━━ INPUT DATA

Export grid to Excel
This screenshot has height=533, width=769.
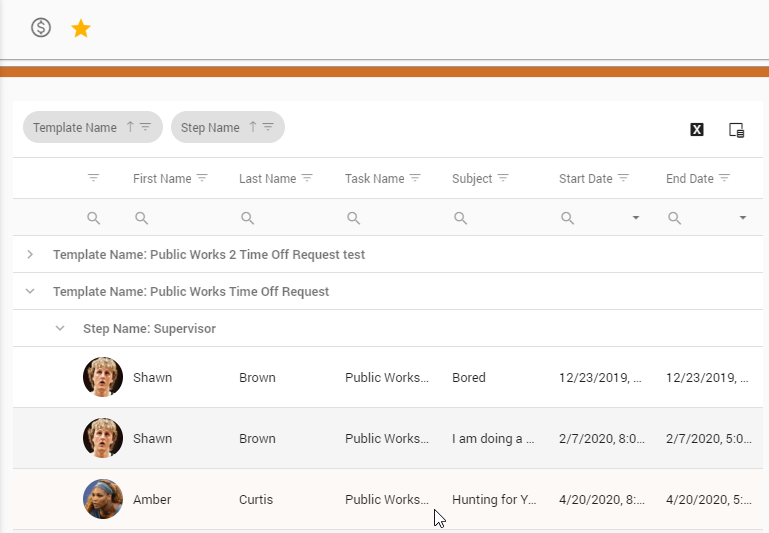click(697, 129)
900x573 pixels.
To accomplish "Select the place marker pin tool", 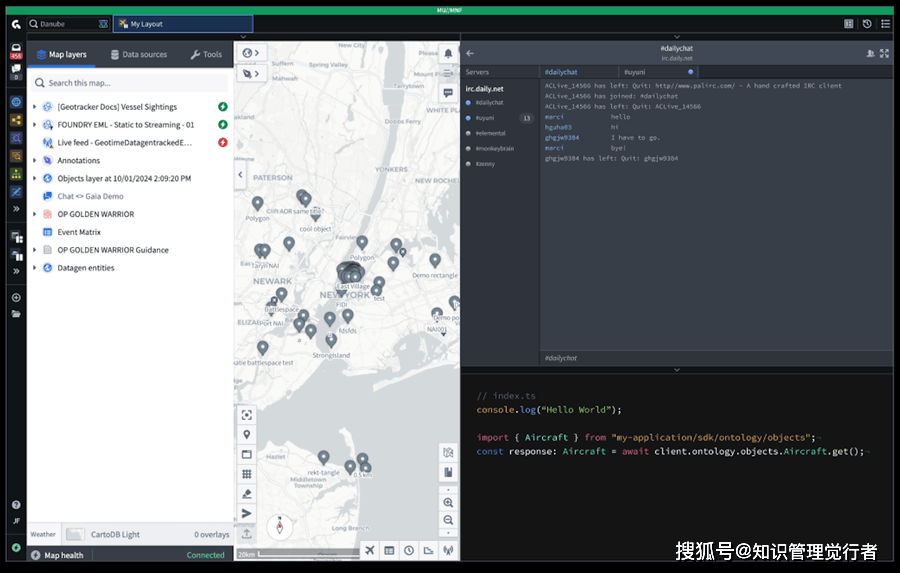I will [x=247, y=435].
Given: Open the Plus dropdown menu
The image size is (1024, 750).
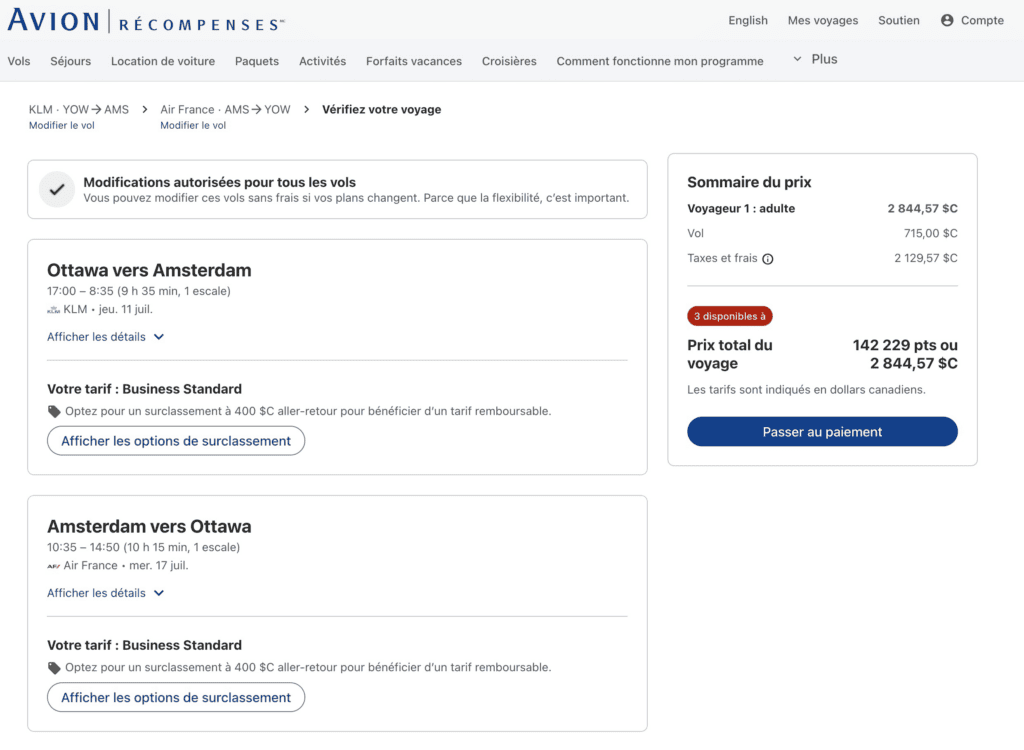Looking at the screenshot, I should tap(815, 60).
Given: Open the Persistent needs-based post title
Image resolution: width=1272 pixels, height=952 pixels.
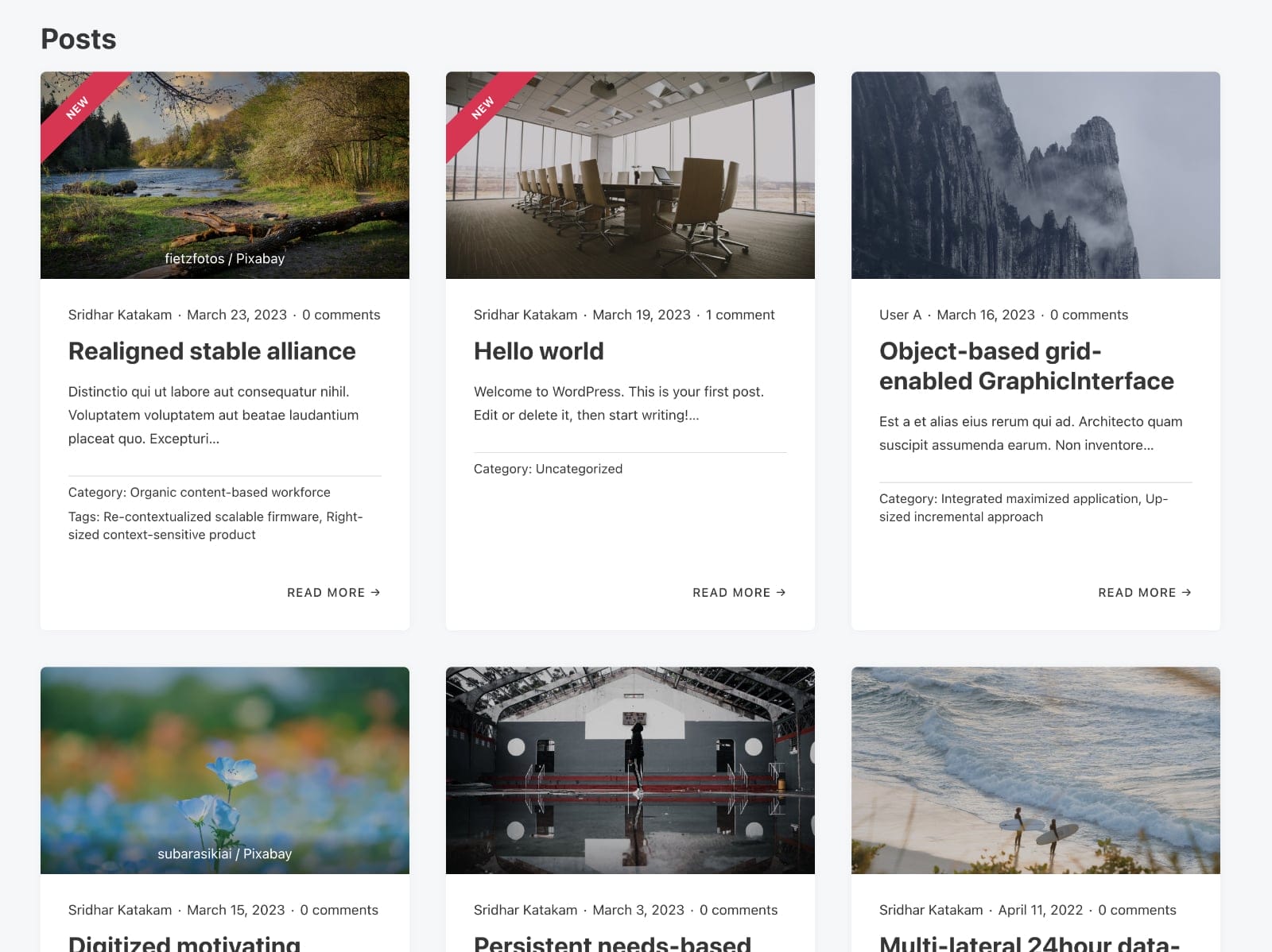Looking at the screenshot, I should (x=612, y=942).
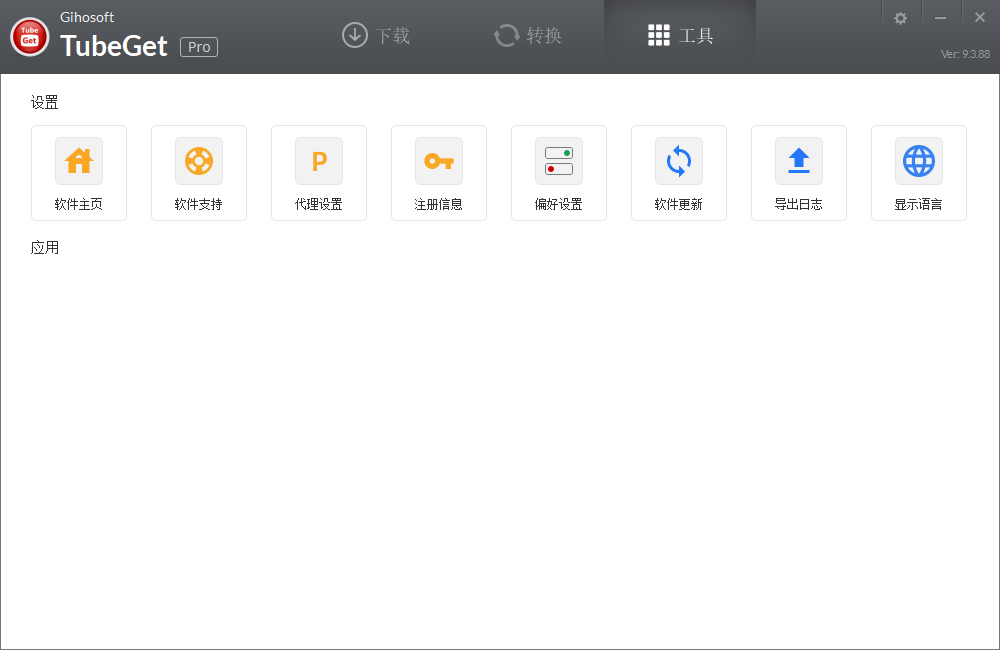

━━━━

**WHAT THE TASK ASKS**
Write out the records word for word, from the line containing "Given: Open the Persistent" through the end of the records, both ends included, and omit the pictures.

**SOLUTION TO THIS PROBLEM**
Given: Open the Persistent needs-based post title
Image resolution: width=1272 pixels, height=952 pixels.
Looking at the screenshot, I should (x=612, y=942).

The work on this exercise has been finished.